LIST OF TASKS —
1. Translate into Spanish this sentence from the letter to a new speech-language pathologist: "Approach every conversation with that mindset."
2. Reproduce everything in the letter to a new speech-language pathologist from "1. You will" down to "with autism? Ask.", without changing a character.

DOCUMENT SEGMENT —
Are you starting your SLP career as a CFY or will be soon? Or maybe you are a veteran speech-language pathologist, looking back and thinking “When I started, I wish someone had told me….  Well, today I am going back in the time machine, to have a chat with that younger me.

A Letter to Me as a New SLP - 5 Things I Really Needed To Know by Speech Sprouts

I am teaming up with the Frenzied SLPs today to share what I wish I had known 17 years ago.

To be more confident, more inspired, more prepared for my SLP journey. I hope you read through all the posts in this wonderful linky below because you will be inspired, laugh a little and maybe see yourself there too. So here we go.

A Letter to Me as a New SLP

Dear Lisette,

Congratulations! You made it through grad school and are ready to embark on this new chapter in your life as a speech-language pathologist. First of all, you have a right to be proud. You have worked so hard to earn your entry ticket into this awesome profession. I know you’ve been trying out writing your signature with those precious letters after your name just to see how it looks! Your hard work and dedication have brought you to this point. So revel in it with your family and fellow grad school friends. It’s exciting!

So now you have been hired for your first job as a speech-language pathologist. Along with the excitement is that knot of uncertainty in the pit of your stomach as you think about what is ahead. Did I learn enough to really do this? Will others take me seriously as a professional? What will I need? How do I get started?

I am here to say that you will be awesome! I also want to share with you some things you really need to know.

5 Things You Really Need to Know Now

1. You will have a million questions, and that’s okay.

You need a mentor. Or two or three.  Don’t worry, you are not annoying them. They will expect you to ask questions. It is not a sign of incompetence or weakness. Go ahead and write yet another e-mail asking how to do something. Your mentors were there once, they get it, and will respect you for wanting to do the job right. There is still so much to learn.

 You didn’t learn the daily nitty-gritty of the job.

Everything you learned in grad school was essential and is a rock-solid theoretical foundation for your career. You do have the knowledge and skills to make a difference! But which box do I check in this software program? What test would you recommend for this student? How do I conduct an ARD meeting? How can I get this preschool student to participate? Just exactly what kind of activities will work for this student with autism? Ask.

2. Others will see you as the professional if you do.

Approach every conversation with that mindset. You are the expert in your area. Yes, you are. The other educators in your building will assume that you can do the job because you are in it.  So speak up and approach your conversations with teachers, parents, and administrators with confidence. Also, don’t be afraid to admit “I don’t know, but I will find out.”

3. Most people do not understand your role. Sorry.

Most people have no idea. They don’t realize the complexity of your training you are so proud of or understand what you bring to the table for students. I am still puzzled as to why this is, but it’s true. Teachers and parents often don’t have a clue. Yep, even your principal. Maybe even your special ed director.  Years later, even your family still doesn’t understand it, really.

INFORMATION SUPPLIED —
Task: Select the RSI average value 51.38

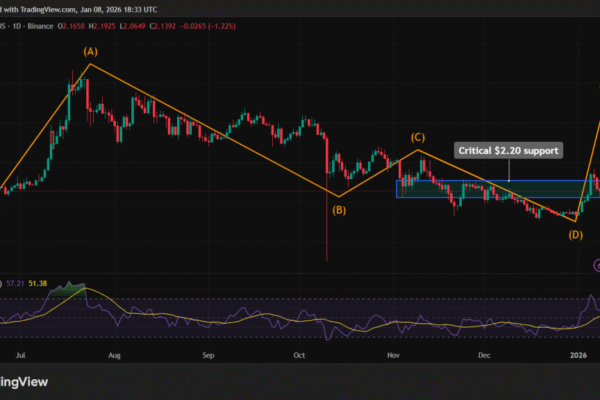Action: pos(40,285)

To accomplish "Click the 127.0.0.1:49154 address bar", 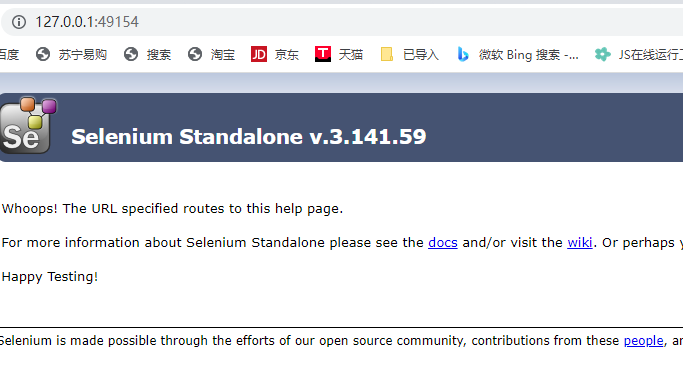I will [344, 22].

RESULTS BY TASK —
1. Aborda cada conversación con esa mentalidad.

2.
1. You will have a million questions, and that’s okay.

You need a mentor. Or two or three.  Don’t worry, you are not annoying them. They will expect you to ask questions. It is not a sign of incompetence or weakness. Go ahead and write yet another e-mail asking how to do something. Your mentors were there once, they get it, and will respect you for wanting to do the job right. There is still so much to learn.

 You didn’t learn the daily nitty-gritty of the job.

Everything you learned in grad school was essential and is a rock-solid theoretical foundation for your career. You do have the knowledge and skills to make a difference! But which box do I check in this software program? What test would you recommend for this student? How do I conduct an ARD meeting? How can I get this preschool student to participate? Just exactly what kind of activities will work for this student with autism? Ask.